§ **STORED ROWS**:
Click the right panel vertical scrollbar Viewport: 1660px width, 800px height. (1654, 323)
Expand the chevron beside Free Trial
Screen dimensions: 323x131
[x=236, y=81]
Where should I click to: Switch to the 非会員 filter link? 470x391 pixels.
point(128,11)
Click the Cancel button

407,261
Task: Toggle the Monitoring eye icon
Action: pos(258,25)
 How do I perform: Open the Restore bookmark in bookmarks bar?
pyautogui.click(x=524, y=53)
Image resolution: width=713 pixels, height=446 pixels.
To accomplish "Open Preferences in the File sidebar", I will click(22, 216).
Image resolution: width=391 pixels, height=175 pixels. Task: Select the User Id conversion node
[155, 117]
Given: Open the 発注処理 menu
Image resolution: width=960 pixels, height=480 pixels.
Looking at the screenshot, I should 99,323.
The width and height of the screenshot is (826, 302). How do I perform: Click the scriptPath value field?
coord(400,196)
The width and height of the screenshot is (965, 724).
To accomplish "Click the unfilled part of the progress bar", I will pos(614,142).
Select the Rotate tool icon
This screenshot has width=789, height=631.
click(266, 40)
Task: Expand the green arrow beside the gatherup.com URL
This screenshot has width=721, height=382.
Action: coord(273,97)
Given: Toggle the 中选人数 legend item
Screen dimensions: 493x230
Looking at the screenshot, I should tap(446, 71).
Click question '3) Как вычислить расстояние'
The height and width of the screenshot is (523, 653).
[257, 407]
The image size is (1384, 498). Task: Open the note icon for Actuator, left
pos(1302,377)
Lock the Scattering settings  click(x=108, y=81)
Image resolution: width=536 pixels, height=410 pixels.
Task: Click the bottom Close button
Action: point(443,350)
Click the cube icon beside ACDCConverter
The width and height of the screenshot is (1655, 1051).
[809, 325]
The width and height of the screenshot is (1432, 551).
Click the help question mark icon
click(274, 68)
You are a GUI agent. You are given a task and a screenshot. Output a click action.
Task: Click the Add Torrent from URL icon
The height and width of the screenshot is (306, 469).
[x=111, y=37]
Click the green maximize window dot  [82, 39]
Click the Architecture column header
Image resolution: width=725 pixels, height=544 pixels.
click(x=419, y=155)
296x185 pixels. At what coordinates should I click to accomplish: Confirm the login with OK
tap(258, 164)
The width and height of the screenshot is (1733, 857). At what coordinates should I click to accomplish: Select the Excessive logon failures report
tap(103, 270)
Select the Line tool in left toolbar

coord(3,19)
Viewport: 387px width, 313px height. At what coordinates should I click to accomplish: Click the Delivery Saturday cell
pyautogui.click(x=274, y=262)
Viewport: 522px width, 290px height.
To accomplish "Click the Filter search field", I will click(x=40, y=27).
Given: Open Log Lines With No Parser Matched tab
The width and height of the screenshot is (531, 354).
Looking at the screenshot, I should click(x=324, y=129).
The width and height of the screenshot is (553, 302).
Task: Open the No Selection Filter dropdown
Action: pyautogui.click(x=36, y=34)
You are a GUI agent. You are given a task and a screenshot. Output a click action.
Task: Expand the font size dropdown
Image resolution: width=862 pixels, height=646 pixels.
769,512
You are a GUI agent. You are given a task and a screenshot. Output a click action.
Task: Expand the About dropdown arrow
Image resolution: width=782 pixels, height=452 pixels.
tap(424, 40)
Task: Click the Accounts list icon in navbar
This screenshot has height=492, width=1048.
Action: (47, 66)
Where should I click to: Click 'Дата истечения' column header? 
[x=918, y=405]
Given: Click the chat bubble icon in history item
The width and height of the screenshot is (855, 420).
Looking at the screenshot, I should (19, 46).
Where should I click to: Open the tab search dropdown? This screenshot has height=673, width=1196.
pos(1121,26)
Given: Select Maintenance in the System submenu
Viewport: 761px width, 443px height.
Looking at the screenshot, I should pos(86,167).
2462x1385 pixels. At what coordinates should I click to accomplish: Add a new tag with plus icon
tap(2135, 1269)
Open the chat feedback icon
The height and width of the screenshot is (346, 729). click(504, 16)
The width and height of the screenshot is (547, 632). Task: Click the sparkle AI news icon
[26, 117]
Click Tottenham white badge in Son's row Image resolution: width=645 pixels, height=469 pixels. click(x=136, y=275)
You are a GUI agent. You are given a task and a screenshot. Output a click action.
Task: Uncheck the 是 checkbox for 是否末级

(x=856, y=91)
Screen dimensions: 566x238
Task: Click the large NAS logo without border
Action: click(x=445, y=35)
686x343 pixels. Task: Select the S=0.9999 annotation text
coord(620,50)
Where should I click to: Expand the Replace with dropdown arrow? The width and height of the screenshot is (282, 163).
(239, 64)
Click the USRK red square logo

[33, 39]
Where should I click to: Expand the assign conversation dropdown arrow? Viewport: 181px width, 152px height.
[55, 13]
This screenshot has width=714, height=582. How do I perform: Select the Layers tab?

§ **AIM**: Reproduce exactly the stretch of data above from the line containing "Click the Cancel button" through the line containing "Looking at the screenshot, I should 99,323.", with both of those lines included.

§ **IN RESPONSE**:
Click the Cancel button

407,261
Task: Toggle the Monitoring eye icon
Action: pos(258,25)
 How do I perform: Open the Restore bookmark in bookmarks bar?
pyautogui.click(x=524, y=53)
Image resolution: width=713 pixels, height=446 pixels.
To accomplish "Open Preferences in the File sidebar", I will click(22, 216).
Image resolution: width=391 pixels, height=175 pixels. Task: Select the User Id conversion node
[155, 117]
Given: Open the 発注処理 menu
Image resolution: width=960 pixels, height=480 pixels.
Looking at the screenshot, I should 99,323.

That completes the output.